In chapter two, a younger Tessa is having mixed feelings about working with a younger Smith, although, being a heroine of romance, she can’t stop herself. Both of them work in landscaping. Her specialty is labyrinths. He’s been hired to design a dream house for a rich couple, and called the Labyrinth Lady to join him on the site after discovering that it contains the recognizable ruins of one.
Say what? It turns out that the novel has been written out of sequence, with the "most exciting" chapter yanked out of the middle and put at the beginning. But chapter two's not the beginning either. From chapter two we have to flash back again. And again.
Then there’s the one scene where Smith and Tessa actually do some landscaping work. Kudzu roots, Tessa tells Smith authoritatively, “don’t regenerate. Once I’ve cleared all remaining crowns by hand and painted the stalks with glyphosate, I’ll only need to watch out for seeds.” This is actually an ethically acceptable use of poison—painting herbicides directly onto the target plant, rather than spraying them all over the land and through the air—although salt and vinegar would be more reliably effective on the painted stalks and safer for the humans involved. Still, it shows that Cornell sold out, and is not a reliable source of information on kudzu. Poisoning any unwanted plant also wipes out whatever natural predators it has (kudzu has very few) and may also trigger aggressive second-growth patterns, meaning you have more of the plant to clean out by hand next year. If endorsing this bad landscaping idea destroys Cornell’s academic reputation forever, Cornell would deserve no less.

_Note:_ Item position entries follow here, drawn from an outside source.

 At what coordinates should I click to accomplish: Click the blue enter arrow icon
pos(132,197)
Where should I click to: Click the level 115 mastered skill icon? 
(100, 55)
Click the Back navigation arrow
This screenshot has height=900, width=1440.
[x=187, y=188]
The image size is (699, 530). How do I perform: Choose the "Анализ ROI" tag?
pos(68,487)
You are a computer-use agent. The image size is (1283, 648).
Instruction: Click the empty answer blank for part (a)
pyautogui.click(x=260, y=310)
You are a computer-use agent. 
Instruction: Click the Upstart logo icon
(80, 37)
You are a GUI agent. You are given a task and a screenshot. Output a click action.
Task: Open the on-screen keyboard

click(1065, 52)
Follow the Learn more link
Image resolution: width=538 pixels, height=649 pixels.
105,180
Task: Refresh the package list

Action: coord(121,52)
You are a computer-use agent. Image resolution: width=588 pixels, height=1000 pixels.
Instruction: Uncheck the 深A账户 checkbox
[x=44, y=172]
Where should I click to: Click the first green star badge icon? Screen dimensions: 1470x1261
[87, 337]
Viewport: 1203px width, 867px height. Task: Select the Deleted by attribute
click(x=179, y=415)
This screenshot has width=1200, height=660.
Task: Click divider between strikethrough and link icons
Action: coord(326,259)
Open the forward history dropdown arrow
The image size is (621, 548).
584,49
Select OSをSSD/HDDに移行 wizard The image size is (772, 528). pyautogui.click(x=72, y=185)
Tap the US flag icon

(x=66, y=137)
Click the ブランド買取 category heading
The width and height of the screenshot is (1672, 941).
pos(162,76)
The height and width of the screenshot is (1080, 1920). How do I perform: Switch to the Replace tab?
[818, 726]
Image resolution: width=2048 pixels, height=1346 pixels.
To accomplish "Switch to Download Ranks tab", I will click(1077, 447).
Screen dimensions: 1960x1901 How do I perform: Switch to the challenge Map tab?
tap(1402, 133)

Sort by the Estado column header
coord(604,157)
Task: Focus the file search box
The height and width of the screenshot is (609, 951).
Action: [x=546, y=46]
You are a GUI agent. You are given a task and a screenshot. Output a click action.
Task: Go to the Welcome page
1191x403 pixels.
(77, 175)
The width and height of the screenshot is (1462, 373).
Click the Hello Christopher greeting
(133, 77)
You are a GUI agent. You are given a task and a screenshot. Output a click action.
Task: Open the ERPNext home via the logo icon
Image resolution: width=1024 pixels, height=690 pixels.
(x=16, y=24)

Kudzu roots are worth digging up because they are useful. But what property owners need to watch out for is more kudzu vines growing in from wherever the first one grew in from. The price of owning property in an area where kudzu has been introduced, especially if efforts have been made to check its growth by spraying any chemical on it, is eternal vigilance. Kudzu is a pest species because it grows unreasonably fast. Individual roots may not be regenerating, especially not if they've been harvested, but that makes no difference; there will always be more where the ones you wasted or harvested came from. If you have kudzu and you want to have a nice clean boxwood labyrinth, without a mat of monstrous vines obliterating the difference between paths and walls, you’ll need to watch out for invading kudzu vines. Daily.
So, to a literary technique some readers will find annoying, this author has--no doubt in good faith--added a landscaping technique that will, if tried, help everyone to build a kudzu graveyard. In 2008 there was some excuse for not knowing better than this, but since 2018 there is no possible excuse for including a promotion for glyphosate in a novel. So...I burned the copy that was given to me.